アディダスのeコマースサイトは全てKubernetesで実行されるようになり、読み込み時間は元来の半分まで短縮するのに成功しました。
Kubernetesのダウンロード・インストールの仕方
Kubernetesについての理解が深まってきたところで、導入手順についても知っておきましょう。
Kubernetesをインストールできるのは「Linux」「Windows」「macOS」です。
詳しいインストール方法については公式サイトをご覧ください。
インストールが終わったら
Kubernetesのインストールが完了したら、自分の必要な設定をおこなう必要があります。
設定方法は、公式サイトのドキュメントを参考にしても良いですし、GoogleクラウドやAzureなどのサービスを試してみてから正式に申し込んでみるのも良いでしょう。
Googleクラウド、Azureなどのサービスを通して申し込むと、設定にかかる時間が大幅に短縮することができます。
Kubernetesの使い方
Kubernetesをインストールし終えたら、実際に触ってみましょう。
Kubernetesの公式サイトには段階的にスキルを獲得できるドキュメントが準備されています。
Kubernetesのことを初めて学ぶ場合はこちらからやりたいことを選んでリンク先に飛びましょう。
- Kubernetesクラスターを作成する
- アプリケーションをデプロイする
- デプロイしたアプリケーションを探索する
- アプリケーションを公開する
- アプリケーションをスケールアップする
- アプリケーションをアップデートする
「Kubernetesの機能」で紹介した機能全てのやり方を網羅しています。
まとめ
Kubernetesについてご紹介しましたが、欲しかった知識をゲットすることはできたでしょうか。

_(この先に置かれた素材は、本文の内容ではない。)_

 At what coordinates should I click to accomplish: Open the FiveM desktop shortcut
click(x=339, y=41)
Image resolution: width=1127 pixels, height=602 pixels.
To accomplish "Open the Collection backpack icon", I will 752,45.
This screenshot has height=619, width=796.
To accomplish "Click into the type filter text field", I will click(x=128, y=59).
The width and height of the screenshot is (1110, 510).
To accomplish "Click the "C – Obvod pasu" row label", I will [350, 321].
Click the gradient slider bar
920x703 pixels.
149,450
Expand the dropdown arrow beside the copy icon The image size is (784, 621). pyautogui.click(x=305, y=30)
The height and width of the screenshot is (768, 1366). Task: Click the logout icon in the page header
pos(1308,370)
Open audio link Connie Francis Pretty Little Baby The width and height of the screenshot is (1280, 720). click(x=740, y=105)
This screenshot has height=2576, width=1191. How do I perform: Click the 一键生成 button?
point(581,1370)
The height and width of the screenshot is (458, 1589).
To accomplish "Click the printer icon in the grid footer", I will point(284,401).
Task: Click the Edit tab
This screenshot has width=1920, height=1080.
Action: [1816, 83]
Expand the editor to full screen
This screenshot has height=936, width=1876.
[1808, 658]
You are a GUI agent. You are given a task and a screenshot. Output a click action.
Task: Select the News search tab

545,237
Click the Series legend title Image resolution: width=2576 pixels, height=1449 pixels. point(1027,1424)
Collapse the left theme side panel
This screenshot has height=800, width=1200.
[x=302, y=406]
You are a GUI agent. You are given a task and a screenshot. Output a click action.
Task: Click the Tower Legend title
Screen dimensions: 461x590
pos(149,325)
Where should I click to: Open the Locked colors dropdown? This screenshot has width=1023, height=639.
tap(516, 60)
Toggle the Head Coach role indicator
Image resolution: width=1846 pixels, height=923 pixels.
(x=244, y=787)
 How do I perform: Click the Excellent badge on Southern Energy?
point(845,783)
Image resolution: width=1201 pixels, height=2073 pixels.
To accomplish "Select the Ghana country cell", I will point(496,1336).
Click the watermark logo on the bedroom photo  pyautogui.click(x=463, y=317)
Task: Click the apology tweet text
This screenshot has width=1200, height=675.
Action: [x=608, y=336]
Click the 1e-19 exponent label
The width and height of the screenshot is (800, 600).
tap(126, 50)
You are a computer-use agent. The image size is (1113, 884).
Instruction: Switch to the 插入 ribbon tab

この記事が、Kubernetesを使い始めたいと思っている人の力になれたなら幸いです。
Kubernetesはオープンソースとは思えないほど、とても優れたシステム。
難しいイメージを抱いている人も多く、取っつきにくい印象もあります。
しかし実際に触ってみると拡張性が高く、使い勝手の良いシステムということに気づくでしょう。
もしKubernetesの導入を検討しているのであれば、この記事を閉じたあとすぐにKubernetesをインストールしてみることをおすすめします。